Sodium Stearoyl Lactylate | 25383-99-7

Cas No :

25383-99-7

Form :

Powder

Molecular Weight :

452.65 G/Mol

Molecular Formula :

C24H43NAO6

Boiling Point :

260 °C

Melting Point :

54 °C

Flash Point :

210 °C

Solubility :

Slightly Soluble In Water; Soluble In Ethanol

Description :

Sodium Stearoyl Lactylate (SSL) 

Looking for a high-performance food-grade emulsifier for your bakery or dairy formulations? As a leading supplier of specialty food additives, Chemicalbull provides high-purity Sodium Stearoyl Lactylate (SSL). Engineered for superior dough strengthening and crumb softening, our SSL is the ideal choice for industrial food manufacturers requiring consistent quality and functional excellence.

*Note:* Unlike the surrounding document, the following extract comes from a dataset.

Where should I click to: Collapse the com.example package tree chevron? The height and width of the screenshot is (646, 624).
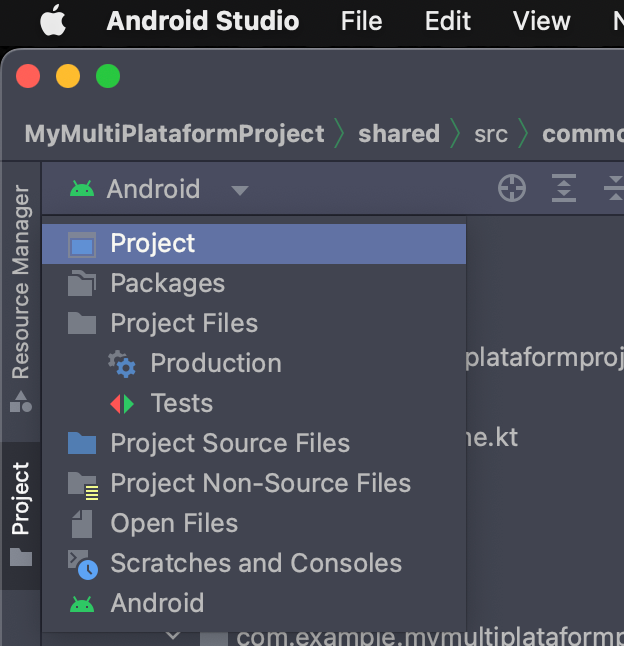point(174,636)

Overview of Sodium Stearoyl Lactylate

Sodium Stearoyl Lactylate (CAS NO- 25383-99-7) is an anionic, food-grade emulsifier derived from natural fatty acids. It is a cornerstone ingredient in the Food & Beverages sector, specifically valued for its ability to interact with gluten proteins to improve dough stability and texture. At Chemicalbull, we ensure stringent quality control to meet global food safety standards, helping you streamline your production through a reliable, high-potency supply chain.

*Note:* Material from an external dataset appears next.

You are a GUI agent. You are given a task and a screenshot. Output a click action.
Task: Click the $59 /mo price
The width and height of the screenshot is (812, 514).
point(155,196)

Applications & of Sodium Stearoyl Lactylate

SSL acts as a critical functional ingredient. For advanced food formulation, it is highly compatible with other high-performance additives from our catalog:

  • Bakery Science: Primarily used as a dough strengthener, it significantly improves the volume and texture of yeast-raised bakery products. It works in perfect synergy with Monoethanolamine-derived processing aids or standard emulsifiers like Diethanolamine derivatives.

  • Crumb Softening: Extends the shelf-life of baked goods by retarding starch retrogradation, maintaining freshness for longer periods when combined with specialized stabilizers like Triethanolamine-based food-grade emulsifiers.

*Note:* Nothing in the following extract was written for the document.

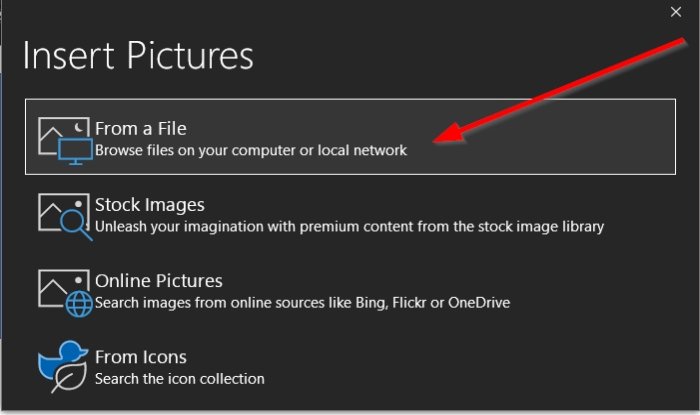700x415 pixels.
Task: Select the "From a File" title
Action: (141, 129)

  • Dairy & Coffee Whiteners: Provides exceptional fat-emulsification properties in dairy substitutes and powdered whiteners, frequently used alongside PEG-400 to maintain texture and flow.

  • Food Processing Efficiency: Its anionic nature allows for complex interactions with protein-heavy systems, providing structural support that complements the effects of Ethylene Glycol-related food-grade agents.

  • Specialized Confectionery: Used as a texture modifier in high-fat systems, often utilized in tandem with Morpholine-regulated processing environments for consistent batch results.

Safety & Handling Guidelines

  • Storage: Store in a cool, dry, and well-ventilated area. SSL is sensitive to humidity; keep containers tightly sealed to prevent clumping and maintain its free-flowing powder characteristics.

  • Safety: SSL is a generally recognized as safe (GRAS) food additive. Use standard industrial PPE during handling to minimize dust inhalation.

  • Documentation: Every batch is supplied with a comprehensive Certificate of Analysis (COA) and MSDS, ensuring full compliance for food safety and quality audits.

Where to Buy Sodium Stearoyl Lactylate?

Leading SSL Manufacturer

Chemicalbull is a recognized Sodium Stearoyl Lactylate manufacturer and supplier. Our state-of-the-art facility ensures high-purity output, guaranteeing that your bakery and food formulations maintain consistent volume, crumb structure, and shelf-life stability.

Trusted SSL Supplier & Distributor

We act as a reliable Sodium Stearoyl Lactylate wholesaler and distributor, supporting large-scale food manufacturing plants and industrial bakeries globally. We ensure competitive pricing and a secure, traceable supply chain for all your high-value food additive requirements.

SSL MSDS 

Need Technical Data for Your Quality Audit? We understand that compliance is non-negotiable in the food industry. We provide complete, up-to-date documentation for SSL to ensure your technical team has all the necessary information for safe handling and formulation development.

Frequently Asked Questions (FAQs)

  1. Is your Sodium Stearoyl Lactylate food-grade?

    Yes, we supply high-purity, food-grade SSL that meets stringent international safety and quality standards, making it ideal for large-scale bakery and dairy production.

  2. What is the main benefit of SSL in bread making?

    SSL acts as a dough strengthener, improving the gluten network. This leads to better gas retention during fermentation, resulting in higher bread volume and a finer, more uniform crumb structure.

  3. Does SSL affect the shelf-life of food products?

    Yes, it retards starch retrogradation, which helps keep bread and other baked goods soft and fresh for a longer period compared to products formulated without SSL.